LoVecchio also investigated the influence of the infecting pathogen on the hospital length of stay (LOS) for acute bronchiolitis. He determined that RSV was more frequently detected virus in children hospitalized with bronchiolitis, as compared to HRV; which was detected in one-quarter of the children. Furthermore, he studied procalcitonin-guided use of antibiotics in context of lower respiratory tract infection.

In 1997, The dogma of avoiding analgesics in patients with acute abdominal pain was challenged, and in one of the first studies addressing this issue, LoVecchio and his colleagues, concluded that physical examination does change after the administration of analgesics in patients with acute abdominal pain. He also conducted a study to determine the impact of ED-initiated intervention in terms of subsequent suicidal behavior.

=== Medical Toxicology ===

LoVecchio published a paper in 2008 focused on how poison control centers decrease emergency healthcare utilization costs, and determined that the home management by Banner Poison Control Center provided large monetary savings to residents in comparison to dollars received in state support. He also focused his study on the centruroides sculpturatus and regarded it as the only scorpion native to the United States whose venom produces life‐threatening illness.

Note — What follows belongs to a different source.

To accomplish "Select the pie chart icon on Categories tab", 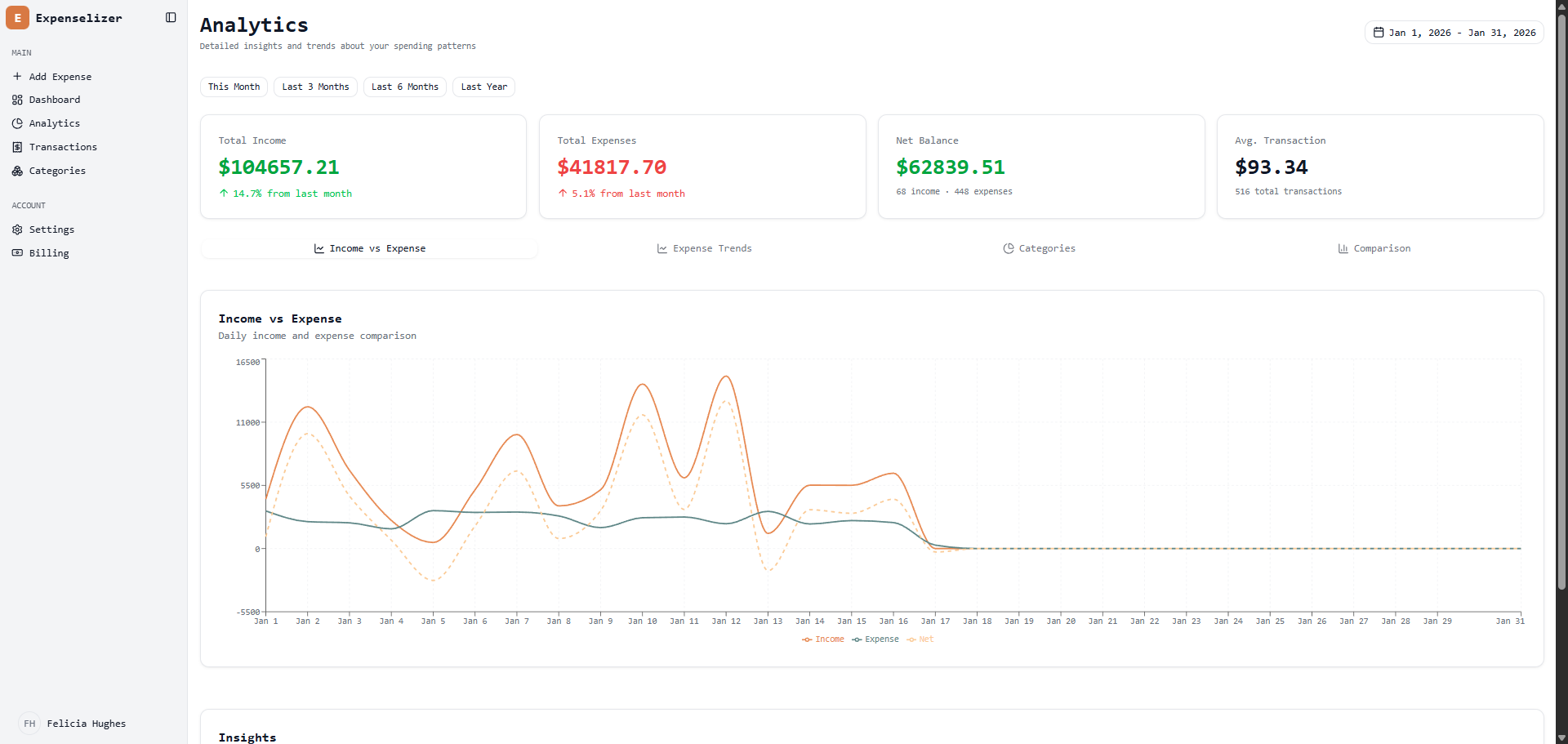I will click(x=1009, y=248).
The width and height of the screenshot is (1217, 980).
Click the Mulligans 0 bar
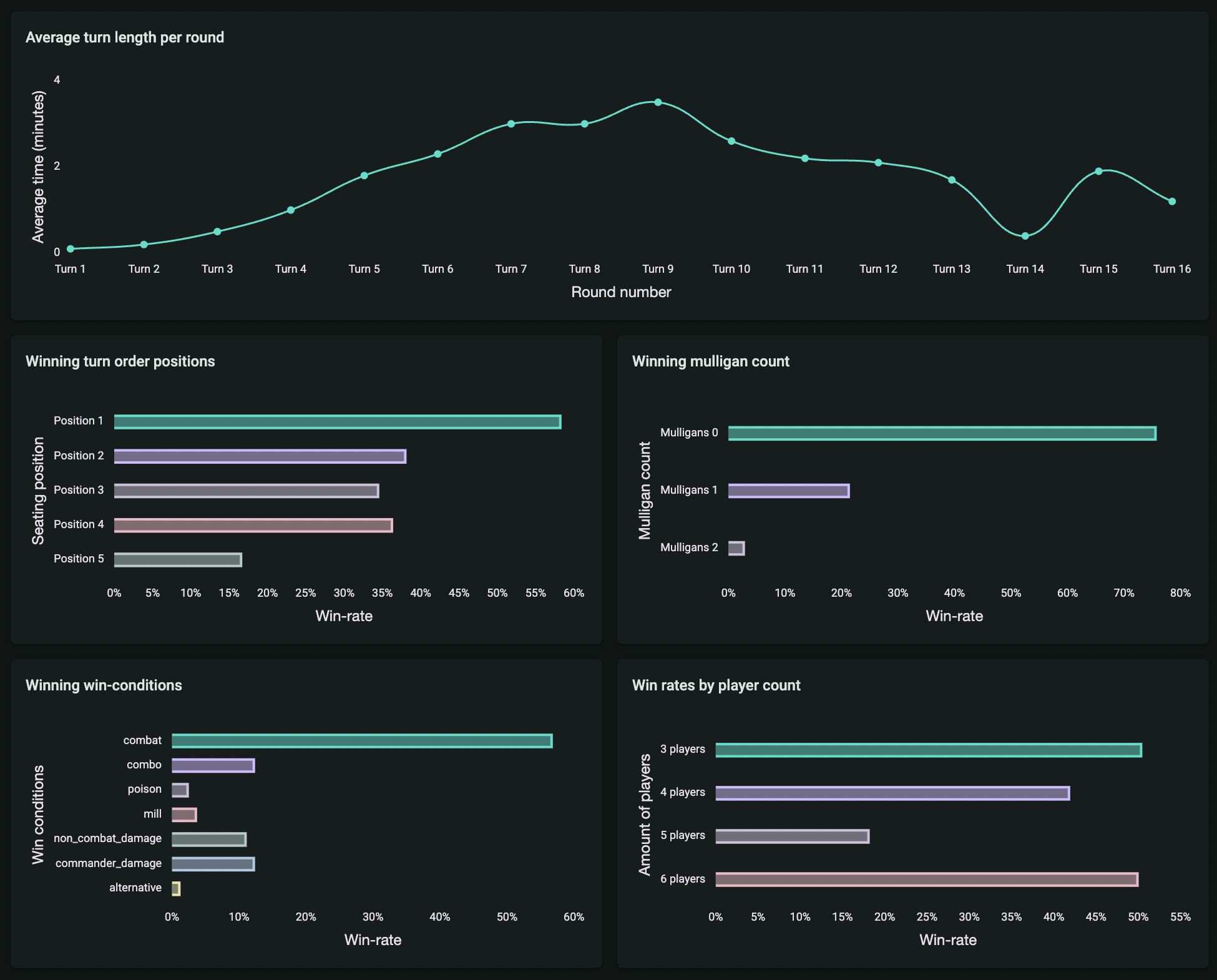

He studied the distribution of the severity grades following scorpion envenomations, the time to deterioration, the onset of clinical signs and symptoms, and side effects regarding the antivenom treatment in children of particular age.

LoVecchio reviewed poison center data charts from January 2007 through December 2009, and discussed the outcomes of unintentional beta-blocker or calcium channel blocker overdoses among patients. Furthermore, he conducted a 5-year retrospective poison control center review and explored the outcomes regarding chlorine exposure in 598 patients.

== Selected bibliography ==

- A randomized trial of protocol-based care for early septic shock ProCESS Investigators New England Journal of Medicine 2014 370 (18), 1683-1693
- Mansbach, J. M., Piedra, P. A., Teach, S. J., Sullivan, A. F., Forgey, T., Clark, S., ... & MARC-30 Investigators. (2012). Prospective multicenter study of viral etiology and hospital length of stay in children with severe bronchiolitis. Archives of pediatrics & adolescent medicine, 2012 166(8), 700–706.
- Chest compression–only CPR by lay rescuers and survival from out-of-hospital cardiac arrest B.J. Bobrow, D.W. Spaite, R.A. Berg, U. Stolz, A.B. Sanders, K.B. Kern, et al. Jama 2012 304 (13), 1447-1454
- Procalcitonin-guided use of antibiotics for lower respiratory tract infection D.T. Huang, D.M. Yeally, MR et al. New England Journal of Medicine 2018 379 (3), 236-249
- Trimethoprim–sulfamethoxazole versus placebo for uncomplicated skin abscess D.A. Talan, W.R. Mower, A. Krishnadasan, F.M. Abrahamian, F. LoVecchio, N England Journal of Medicine 2016 374, 823-832
- Suicide prevention in an emergency department population: the ED-SAFE study I.W. Miller, C.A. Camargo, S.A. Arias, et al. 2017 JAMA psychiatry 74 (6), 563-570
- Effectiveness of mRNA COVID-19 Vaccine among U.S. Health Care Personnel New England Journal of Medicine 2021 Pilishvili T., et al.